The project will include the following:

  1. Infrastructure Setup

    • Install Proxmox VE on a Dell PowerEdge R340 server.
    • Configure isolated network segments using a TP-Link AX5400 router and Cisco Catalyst 2960-CX switch.
    • Deploy network monitoring tools such as Zeek and DNS filtering with Pi-hole.
  2. Malware Testing

    • Obtain and safely execute at least three different malware samples (e.g., ransomware, trojans, worms) within isolated VMs.
    • Collect and document forensic artifacts (file system changes, registry modifications, scheduled tasks, network logs, memory artifacts) using tools such as Zeek, KAPE, and volatility.
  3. Automation & Remediation

    • Develop Ansible playbooks to:
      • Deploy hardened VM templates.
      • Detect and remediate malware artifacts automatically.
      • Revert systems to a golden image with hash-verified integrity.
  4. Golden Image Management

    • Create and maintain clean VM images using FOG or similar imaging software.
    • Perform automated SHA-256 hash verification before and after each test to confirm image integrity.

Out of Scope

  • Development of custom malware.
  • Testing on non-Proxmox virtualization platforms.
  • Live production deployment outside the lab environment.

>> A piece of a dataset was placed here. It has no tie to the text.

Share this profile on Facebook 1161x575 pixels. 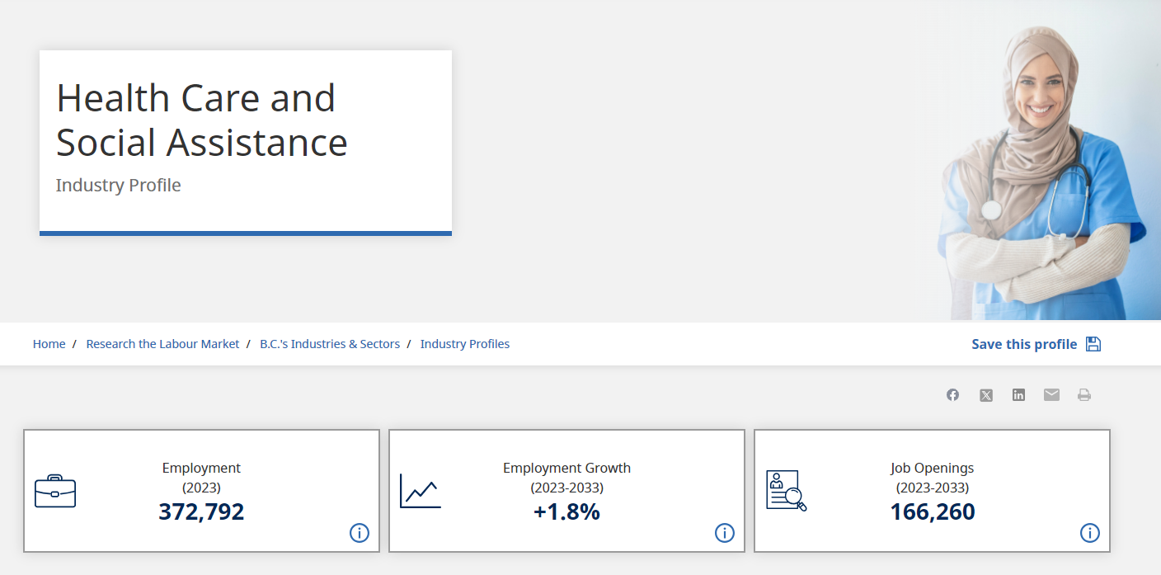click(x=952, y=395)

Expected Outcomes and Performance Goals

Based on published automation benchmarks and internal targets, the project aims to achieve the following measurable outcomes:

Metric Baseline (Manual) Target with Proxmox + Ansible
Mean Time to Remediation (MTTR) 3–5 days for artifact cleanup <24–48 hours for full cleanup and verification
Detection-to-Remediation Lead Time Several hours to days <1 hour for automated playbook initiation
Consistency of Artifact Removal ~70% success rate (human error) >90% successful, repeatable artifact removal
Parallel Remediation One VM at a time Simultaneous remediation on 100% of affected VMs
Operational Cost Reduction High VMware licensing + labor 60–80% lower software costs + 50–70% fewer admin hours

Additional goals:

  • Restore golden images and verify clean states in under 3 hours after each malware test.
  • Produce a comprehensive 70+ page report documenting methodology, artifacts discovered, remediation scripts, and performance metrics.

Timeline

Weeks 1–3 – Install Proxmox VE, configure network segmentation, deploy monitoring tools, and collect malware samples.
Weeks 4–7 – Execute malware samples in isolated VMs, collect forensic artifacts, and document all system changes.
Weeks 8–10 – Develop and test Ansible playbooks for deployment, hardening, and automated remediation.
Weeks 11–12 – Create golden VM images, integrate FOG imaging, and implement SHA-256 hash verification.
Weeks 13–15 – Finalize documentation, compile the final report, and present a live demonstration of automated malware remediation.


Equipment

  • Server: Dell PowerEdge R340 (Proxmox host)
  • Router: TP-Link AX5400 WiFi 6
  • Switch: Cisco Catalyst 2960-CX
  • Monitoring Tools: Zeek, Pi-hole, KAPE, Volatility
  • Automation Tools: Ansible
  • Imaging Tools: FOG server for golden image management
  • Power Management: Kasa Smart WiFi Plug Mini for controlled power cycling

Why This Matters

  • Cost Savings: Moving from VMware to Proxmox provides 60–80% lower licensing costs (SaturnME, 2024).
  • Efficiency Gains: Automated remediation has been shown to reduce MTTR by up to 87% compared to manual remediation (Tamnoon, 2024).
  • Security Improvement: Research shows malware artifacts such as registry changes and scheduled tasks often remain after antivirus cleanup, highlighting the need for automated detection and cleanup (JATIT, 2022).
  • Career Relevance: Skills in Proxmox, Ansible, and malware forensics are in high demand as organizations adopt open-source virtualization.